Registration Dossier

Environmental fate & pathways

Biodegradation in water and sediment: simulation tests

Currently viewing:

Administrative data

Link to relevant study record(s)

Description of key information

In accordance with Column 2 of Annex IX Sections 9.2.1.2 and 9.2.1.4 of the REACH regulation, a water and sediment simulation study does not need to be conducted as the substance is readily biodegradable. However, two studies are available in which the behaviour of the structurally realted substance TMAC (see read-across justification in IUCLID section 13) was simulated. From the key study by Ripley and Hossain (1997), it can be concluded that an acclimated bench-scale activated sludge system that treats waste water containing TMACl at a concentration upto 100 mg/L can remove >98% of TMACl. 

Key value for chemical safety assessment

Additional information

Biodegradability study results of TMAC are also valid for TMAOH because both substances dissociate in water to tetramethylammonium and hydroxide or chloride ions and it is the tetramethylammonium cation that biodegrades. Further justification is given in the attached Read Across document.

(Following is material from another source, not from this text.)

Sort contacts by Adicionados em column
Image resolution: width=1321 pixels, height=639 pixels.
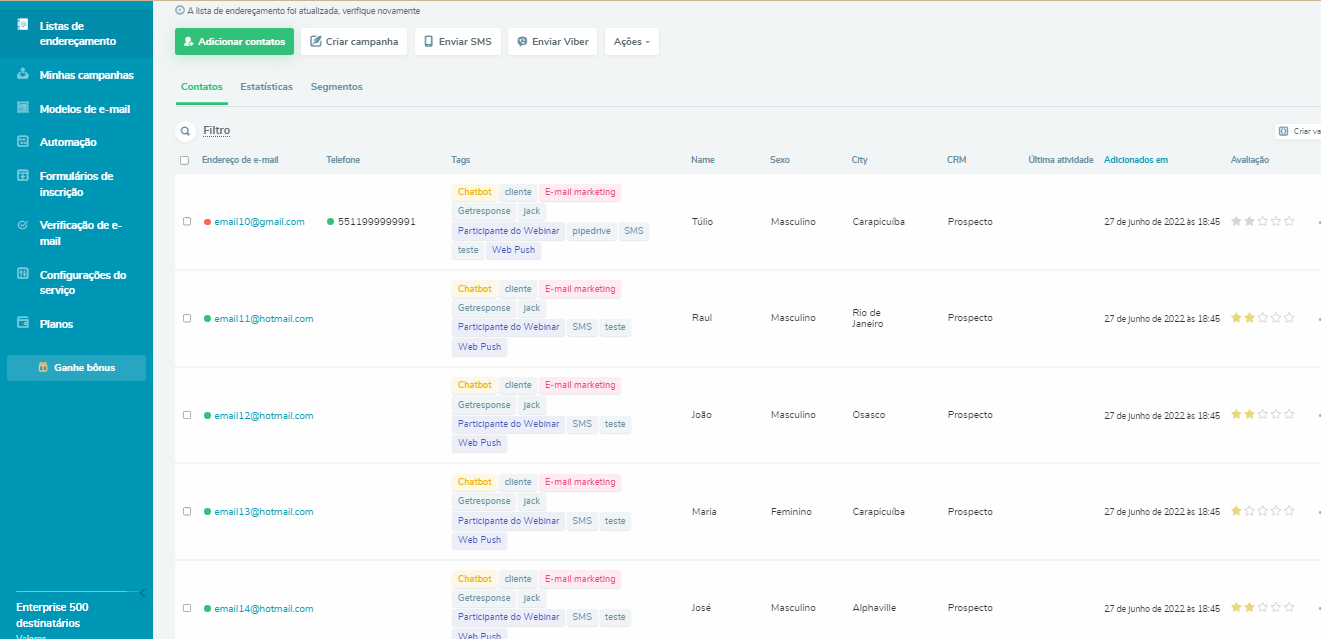tap(1135, 160)
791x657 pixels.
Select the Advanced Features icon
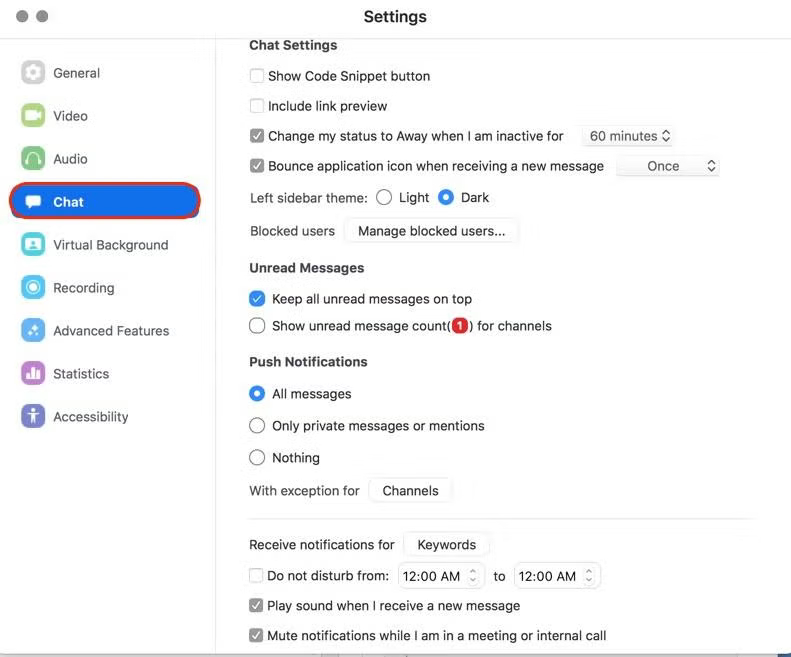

The biodegradation of TMACl and its effect on the operation of a municipal wastewater treatment plant were examined by Ripley and Hossain (1997) in a bench-scale activated sludge system. Based on the results, it can be concluded that an acclimated bench-scale activated sludge system that treats waste water containing TMACl at a concentration upto 100 mg/L can remove >98% of TMACl. Acclimation of the biomass to TMACl was critical. While some of the TMACl removal may have been due to physical adsorption, the primary mechanism was biological oxidation. This was demonstrated by increased oxygen uptake rates, increased production of nitrate+nitrite and decreased mixed liquor pH resulting from nitrification.

The degradation of components in TFT-LCD wastewater, which also contains a high concentration of TMAOH (which is structurally related to TMAC) was studied by Lei et al. (2008) in experiments with an anoxic/oxic sequence batch reactor with adapted sludge. It was concluded that an Anoxic/Oxic Sequencing Batch Reactor with adapted sludge can remove 99% of TMAOH at an influent concentration upto 190 mg/L.

Biodegradability study results of TMAC are also valid for TMAOH because both substances dissociate in water to tetramethylammonium and chloride or hydroxide ions and it is the tetramethylammonium cation that biodegrades. Further read-across justification is attached to IUCLID section 13.

The simulation study of Ripley and Hossain (1997) can be regarded as representative for a municipal waste water treatment plant treating a waste water stream with TMACl. The result (98% removal) was used in the risk assessment of TMAOH.

The study of Lei et al. are related to a very specific waste water stream (TFT-LCD waste water) and a specific reactor and can therefore only be regarded as indicative.